As I've mentioned in earlier posts, I love fairy/folk tales, and 'Big Fish' was very satisfying and, in it's own little way, strangely weird.  And Book Hog likes nothing more than 'weird'.

Now Mr. Wallace has presented us with another great read:  'The Kings and Queens of Roam', a tale at once enchanting, and at the same time, very dark and disturbing.

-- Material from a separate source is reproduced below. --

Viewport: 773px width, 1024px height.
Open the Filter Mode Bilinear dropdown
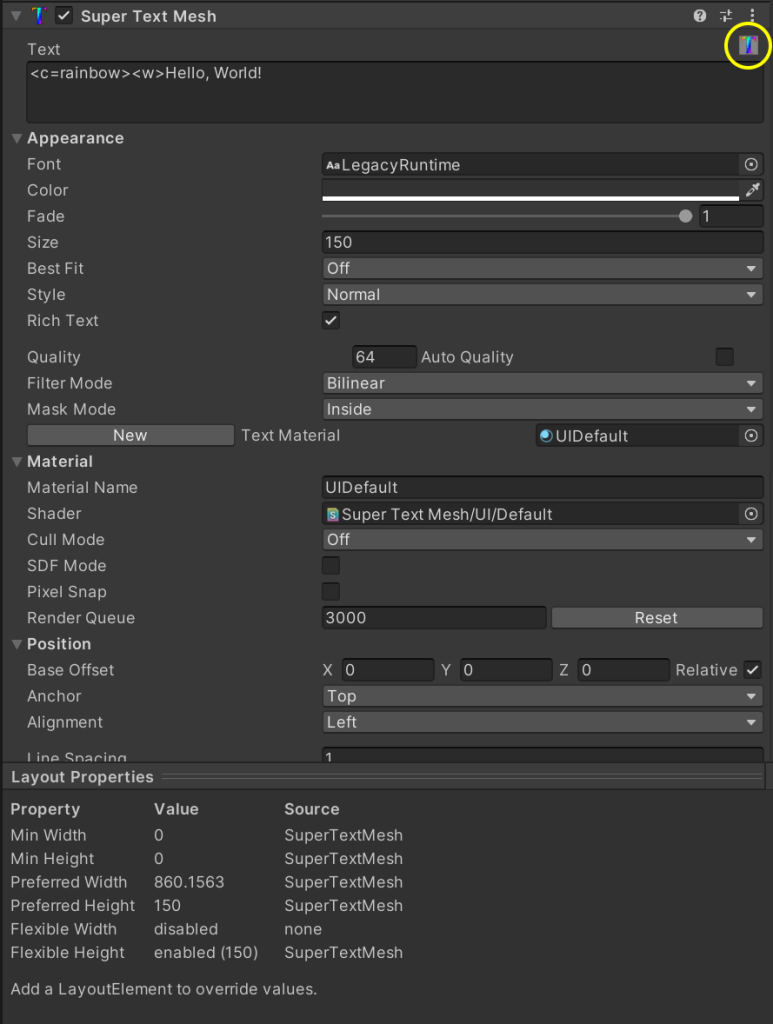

Helen and Rachel McAllister are sisters who live in their crumbling family mansion in Roam, a town that was at first meant to be the center of the U.S. silk industry, but is now dying a slow death.  Helen is older and bitter and cursed with an ugly face.  Rachel is beautiful...and blind.  She depends on Helen for almost everything, and in doing so, is open to Helen's lies.  Helen convinces Rachel that the world is a dark and dangerous place and Rachel couldn't possibly live on her own.  

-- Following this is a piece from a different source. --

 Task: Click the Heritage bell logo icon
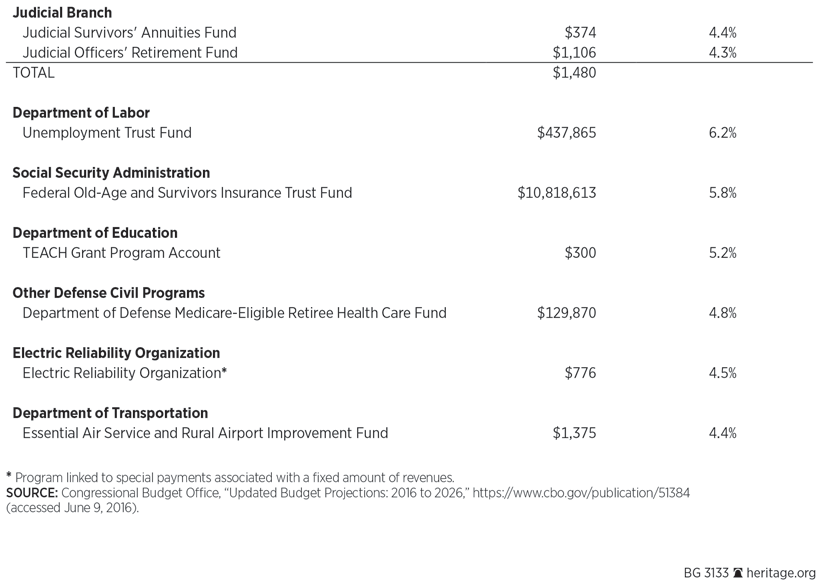738,573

But Rachel makes a surprising choice that changes the perspective of both sisters.

'The Kings and Queens of Roam' is extremely clever and very inventive, filled with thoughtful ghosts who have more wisdom than the living.  It is awash in love and longing, love gone wrong, love changed in a most surprising way.  

And it will stay with you.  

With open arms, I welcome Mr. Wallace's newest addition to the world of folktales.  I thank him for keeping weird alive.

'The Kings and Queens of Roam' will be released in early May 2013, by Touchstone, a division of Simon & Schuster.

Sunday, December 2, 2012

'The Chalice'

On November 5, 2011, I posted a review of 'The Crown', a wonderful story written by Nancy Bilyeau.  Not only did this well-written story make me dust off my knowledge about the reign of Henry VIII, I was intrigued by the small supernatural aspect.

When the story ended, I really hoped that Ms. Bilyeau would write a follow-up to the adventures of her heroine, Joanna Stafford.  I was pleasantly surprised when it landed on my desk.

'The Chalice' takes place in 1538 England, where bloody power struggles between the Crown and Religion are still taking place.  Joanna Stafford, reluctant investigator, has found a new home now that she and her fellow nuns and brothers have been thrown out of their abbey, thanks to Henry VIII's hatred of all things Catholic.  Her life outside the abbey is full; she is the guardian to her cousin's son, and she is determined to start a new weaving business.  And, still, she is conflicted by her feelings for the sheriff Geoffrey Scovill and her close friend, Brother Edmund.  But her old enemies are back, and new ones threaten her very existence if she doesn't do what they require.

There are stronger supernatural elements in 'The Chalice'; although Joanna is reluctant to fulfill a prophecy foretold by three different seers, she realizes that the life of the king and the future of Christendom are in her hands.

'The Chalice' is full of well-researched historical details, and although it might seem a bit confusing at times, it is well worth the read.  And you just might find yourself sitting on pins-and-needles while waiting for the third book in the series.

I know I am.

'The Chalice' will be released in early March 2013 by Touchstone, a division of Simon & Schuster.